• _YOUR TASK_:
Put the lines of the data below into a numbered list, starting at the line that contains "The width and" and continuing through the last line of the data, and skip any blank lines. Leave the pictures out of your list.

• _WORKING DATA_:
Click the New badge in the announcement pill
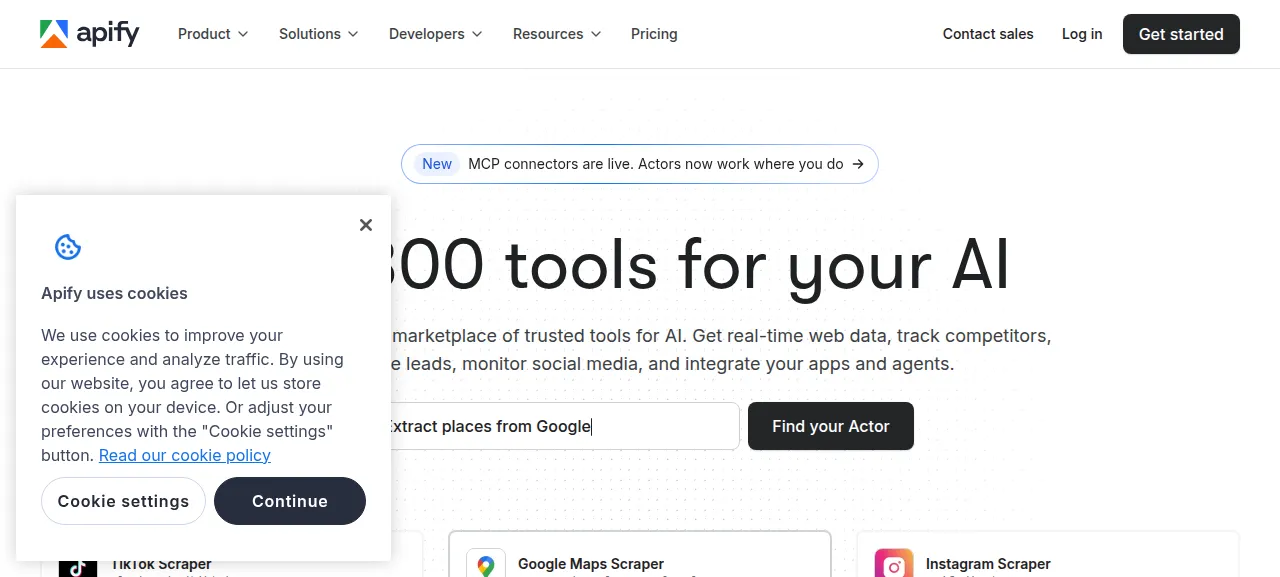The height and width of the screenshot is (577, 1280). (437, 164)
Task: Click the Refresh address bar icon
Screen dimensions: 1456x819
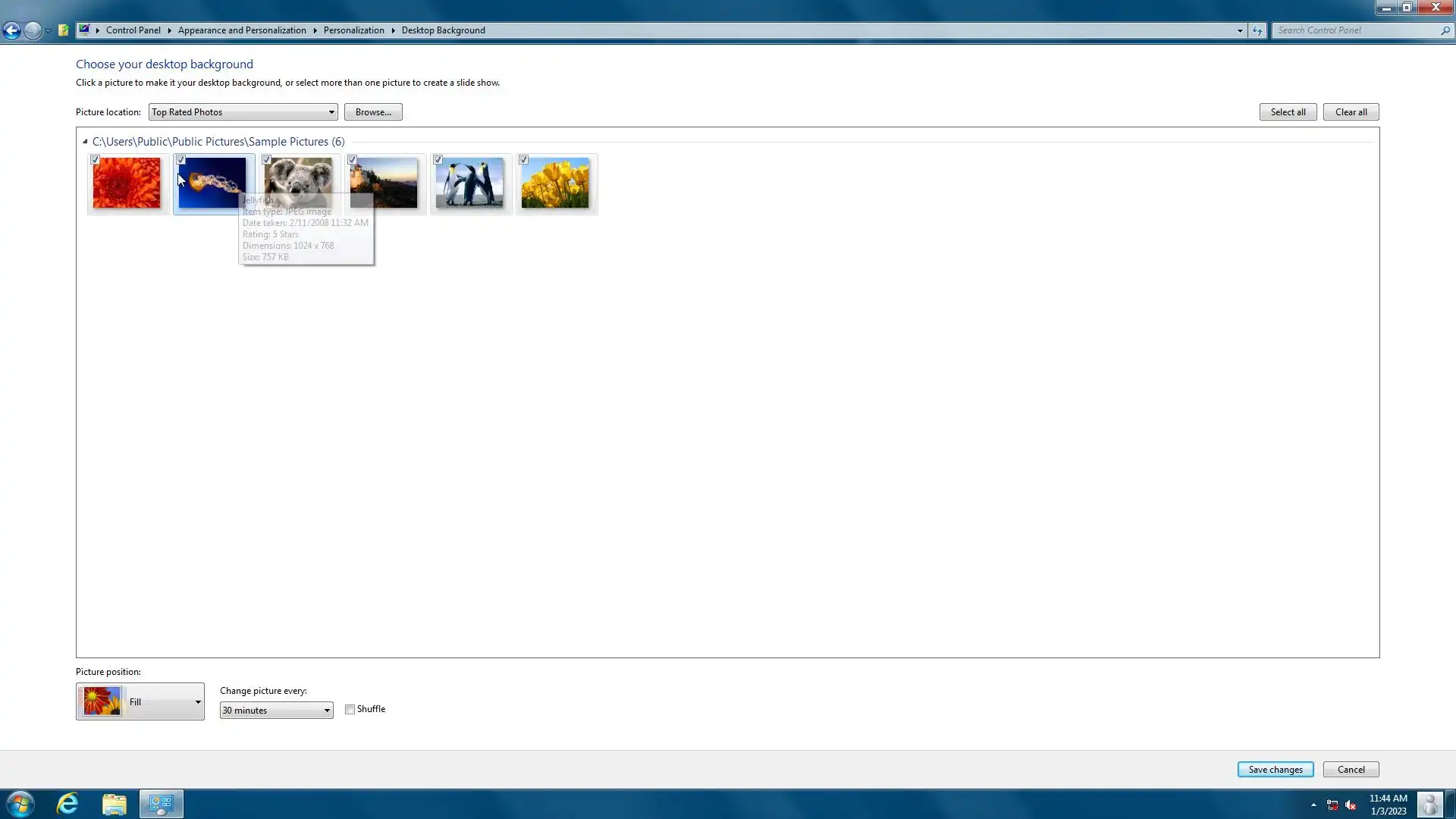Action: [x=1257, y=30]
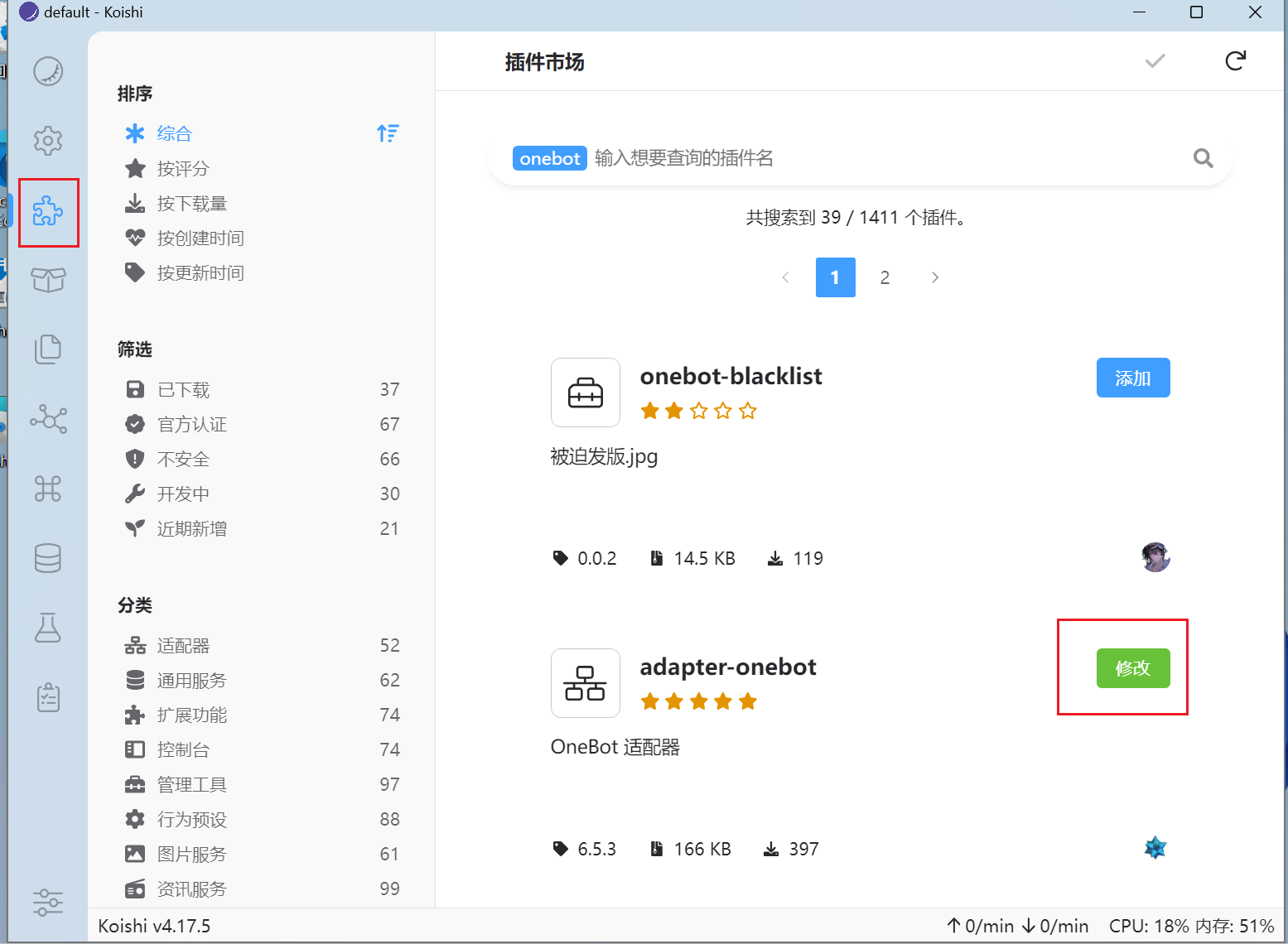Select the 适配器 category
Image resolution: width=1288 pixels, height=944 pixels.
[262, 645]

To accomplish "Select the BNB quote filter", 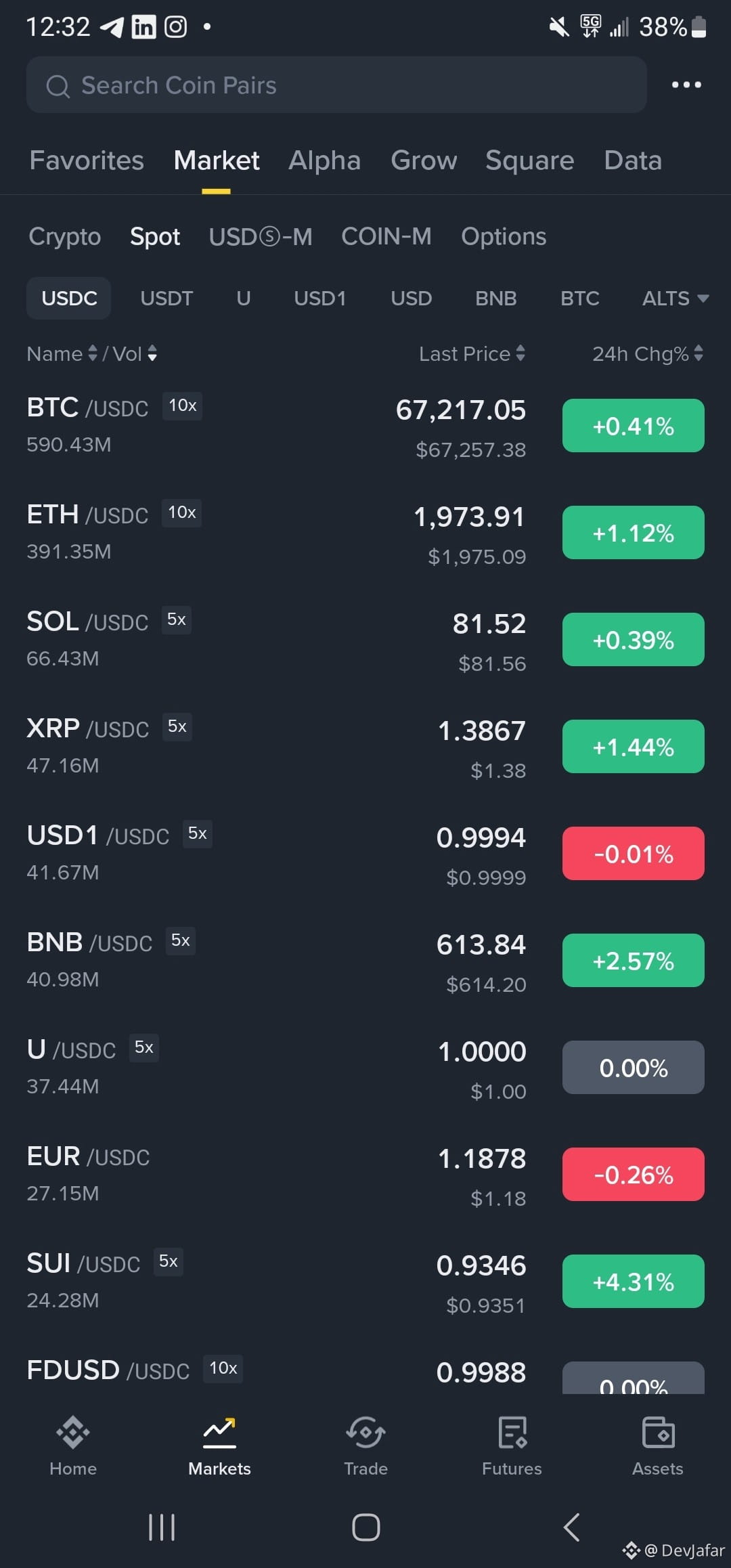I will click(x=495, y=299).
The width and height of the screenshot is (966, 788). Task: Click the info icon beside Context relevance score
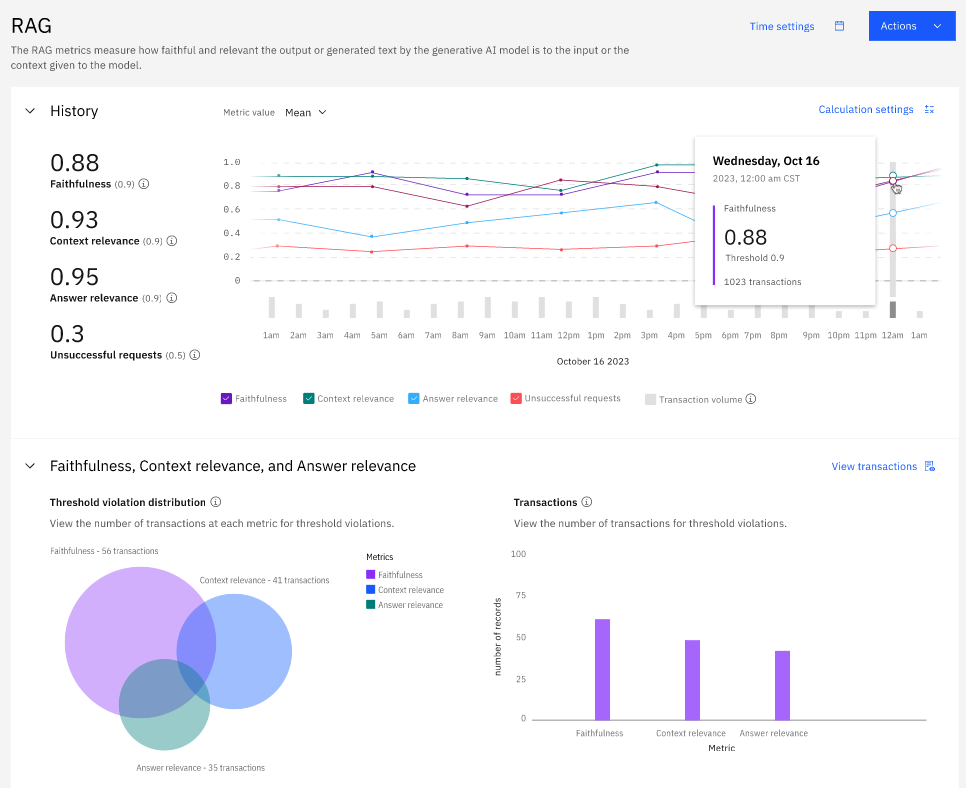(x=172, y=241)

• _OUTPUT BELOW_:
1. The width and height of the screenshot is (966, 788). Task: Click the info icon beside Context relevance score
2. (x=172, y=241)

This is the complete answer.